Sua Eccellenza, Atanasie di Bogdania, Vescovo Vicario della Diocesi Ortodossa Romena D’Italia, ha celebrato la Divina Liturgia nella quinta domenica di Quaresima, il 10 aprile 2022, nella parrocchia “Santa Megalo Martire Tecla” a Velletri, vicino a Roma.

Nella sua predica, il Vescovo ha parlato ai fedeli dei due volti della santità che ci sono stati rivelati in questa quinta settimana di Quaresima: “Innanzitutto, il volto irreprensibile della Madre di Dio, la perfetta santità e verginità, il dono più grande per la quale gli uomini possono portare al Signore. L’uomo offre in dono la Madre di Dio, e il Signore si dona a noi attraverso la Madre di Dio, così noi abbiamo la vita. Il secondo volto è quello della Santa Maria Egizia, che era considerata la più peccatrice degli uomini. Dal pentimento della Santa scaturisce una grande santità, che può essere compresa solo se abbracci il pentimento. Per l’uomo di oggi, il pentimento è qualcosa di estraneo, di incomprensibile. Sopraffatto dal dolore, l’uomo cade nel piacere, dal piacere ricade nel dolore e così via, spreca la sua vita in cose inessenziali. La nostra vita è, come dice un proverbio, tutto ciò che cerchiamo di fare bene, ma non tutte le volte funziona come vorremmo.”

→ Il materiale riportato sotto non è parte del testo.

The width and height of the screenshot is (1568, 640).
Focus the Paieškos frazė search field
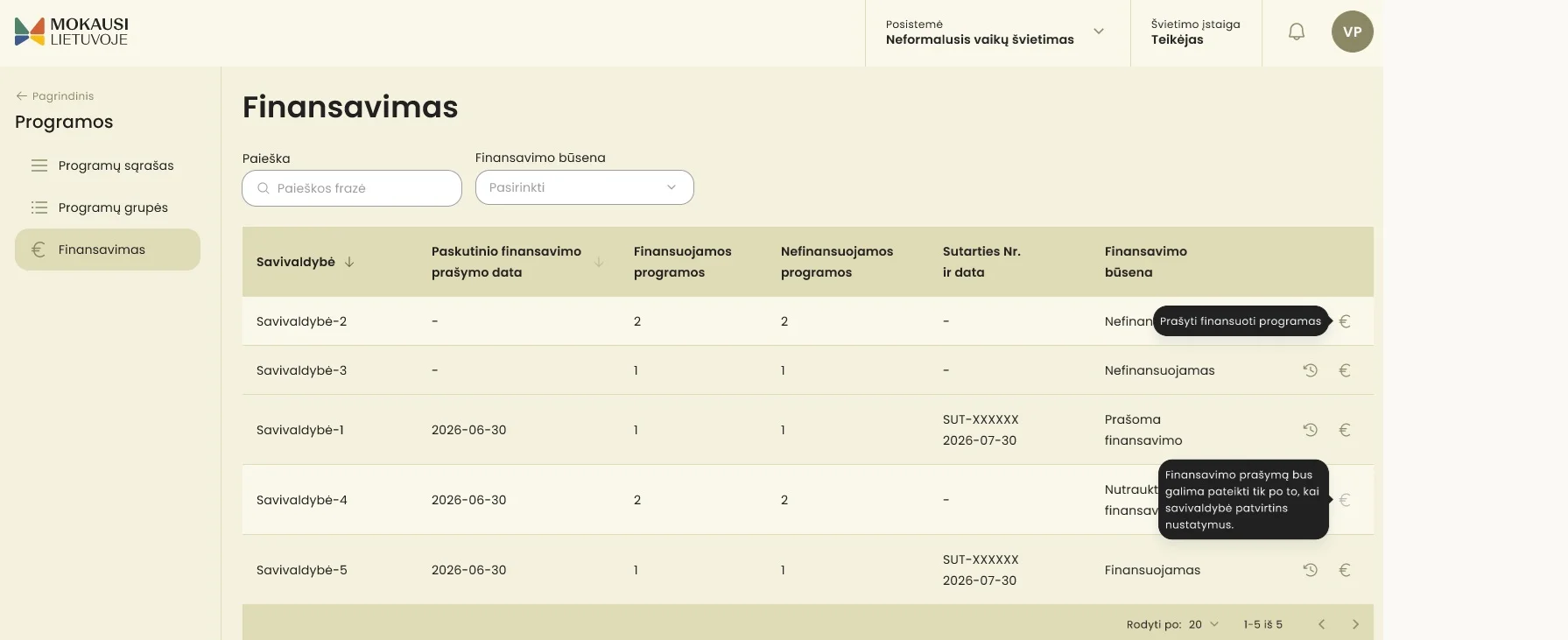(352, 188)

Successivamente, Sua Eccellenza ha parlato della vita della Santa: “La Santa era consapevole della vita in cui si trovava e promise alla Madre di Dio che sarebbe cambiata. Si ritirò nel deserto, attraversando il fiume Giordano, passaggio che significa superare lo stato decaduto in cui si trovava. Ha lasciato il peccato alle spalle e si è rivoltata al divino. Questo passaggio rappresenta anche il battesimo del pentimento. Visse nel deserto per quasi quarantasette anni, piangendo per i suoi peccati e pentendosi. Per grazia e rivelazione di Dio, imparò le sacre Scritture e raggiunse una tale perfezione che quando pregava, il suo corpo si alzò di un gomito (30-40 centimetri) da terra.  Verso la fine della sua vita, la Santa ha preso la comunione, perché attraverso la comunione ti unisci con Cristo. Questo era stato il più grande desiderio della Santa, prima che si trasferisse da Dio.”

Il Vescovo ha concluso la sua predica esortando i presenti a cercare di, nel poco tempo rimasto del digiuno, adornarsi con le buone azioni.

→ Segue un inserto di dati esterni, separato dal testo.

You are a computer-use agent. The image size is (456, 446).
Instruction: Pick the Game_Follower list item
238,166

La Quinta domenica di Quaresima è anche definita la Domenica della Santa Maria Egizia.

La Parrocchia Ortodossa Romena “Santa Megalo Martire Tecla” (24 settembre) è stata fondata nel 2012 da S.E. Siluan, della Diocesi Ortodosso Romena d’Italia. Padre Radu Vasile è stato nominato parroco. La Parrocchia ha sede nella Chiesa Cattolica di San Michele Arcangelo, situata in via Lello da Velletri 1, Velletri.